» Problemas:
A - Liste as explicações que, segundo a reportagem sobre as crateras da tundra siberiana, se especulavam no início para o surgimento das crateras.
B - Continue a reportagem sobre as crateras da tundra siberiana a partir da última frase mostrada.

» Trecho apresentado:
-*-

Buracos misteriosos na tundra siberiana podem estar ligados às mudanças do clima
Uma cratera de mais de 30 metros foi encontrada na região da Sibéria e surpreende pesquisadores, que tentam entender como o fenômeno aconteceu
Ao voar sobre a tundra siberiana neste verão (do Hemisfério Norte), uma equipe de TV russa avistou uma enorme cratera de 30 metros de profundidade e 20 metros de diâmetro. Ela é impressionante tanto por seu tamanho e simetria como pela força explosiva da natureza que deve ter sido necessária para criá-la.
Os cientistas não sabem ao certo como se formou o enorme buraco, que é pelo menos o nono visto na região desde 2013 – a primeira cratera foi descoberta perto de um campo de petróleo e gás na Península Yamal, no noroeste da Sibéria. No início, especulava-se que as crateras tivessem surgido a partir do impacto de meteoritos, de colapsos de depósitos militares subterrâneos secretos e até de pouso de OVNIs.
Embora os cientistas agora acreditem que o buraco gigante esteja ligado a um acúmulo explosivo de gás metano (que pode ser um resultado preocupante do aquecimento da região), ainda há muito que os pesquisadores não sabem.
“No momento, não há uma única teoria aceita sobre como esses fenômenos complexos são formados”, afirmou Evgeny Chuvilin, pesquisador-chefe do Centro de Recuperação de Hidrocarbonetos do Instituto de Ciência e Tecnologia Skolkovo, que visitou o local da cratera mais recente para estudar suas características.

-*-

» Informações fornecidas:
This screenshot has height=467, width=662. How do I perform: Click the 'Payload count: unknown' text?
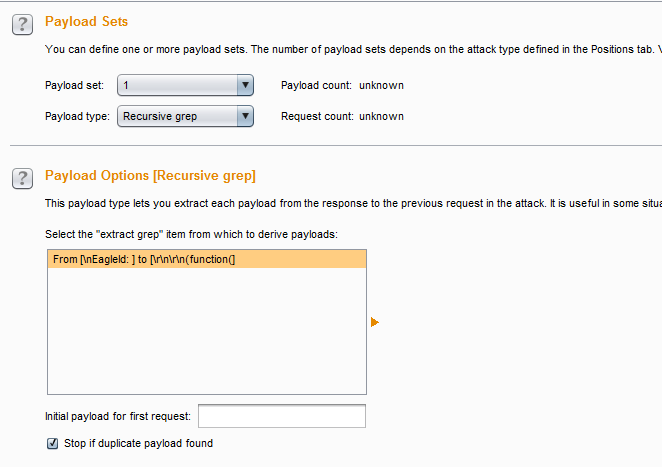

-*-

» Resultados dos exercícios:
A -
- Impacto de meteoritos
- Colapsos de depósitos militares subterrâneos secretos
- Pouso de OVNIs

B -
“É possível que elas estejam se formando há anos, mas é difícil estimar os números. Uma vez que as crateras geralmente aparecem em áreas desabitadas e em grande parte intocadas do Ártico, muitas vezes não há ninguém para vê-las e relatá-las”, comentou o cientista.
“Mesmo agora, as crateras são encontradas principalmente por acidente durante voos rotineiros de helicópteros não científicos ou por pastores de renas e caçadores”.
O permafrost (solo permanentemente congelado), que corresponde a dois terços do território russo, é um enorme reservatório natural de metano, um potente gás de efeito estufa. Os verões quentes recentes na região, inclusive o de 2020, podem ter desempenhado um papel na criação dessas crateras.
Minerando um mistério
Chuvilin e sua equipe estão entre os poucos cientistas que desceram em uma dessas crateras para investigar como ela se formou e de onde vem o gás que causou a explosão. O acesso às crateras deve ser feito com equipamento de escalada logo depois de descobertas – elas se transformam em lagos dois anos depois de formadas.
Os cientistas coletaram amostras de solo permafrost, terra e gelo da borda de um buraco, conhecido como cratera Erkuta, durante uma viagem de campo em 2017. A Erkuta foi descoberta por biólogos que estavam na área observando a nidificação de falcões. Os pesquisadores fizeram observações usando drones seis meses depois.
“O principal problema com essas crateras é a velocidade incrível, geologicamente falando, de sua formação, e como elas duram pouco antes de se transformarem em lagos”, disse Chuvilin. “Encontrar uma no remoto Ártico é sempre um golpe de sorte para os cientistas”.
O estudo, publicado em junho, mostrou que gases, principalmente o metano, podem se acumular nas camadas superiores do permafrost vindo de múltiplas fontes – tanto de camadas profundas da Terra quanto mais próximas à superfície. O acúmulo desses gases pode criar uma pressão forte o suficiente para romper as camadas superiores do solo congelado, espalhando terra e rochas e criando a cratera.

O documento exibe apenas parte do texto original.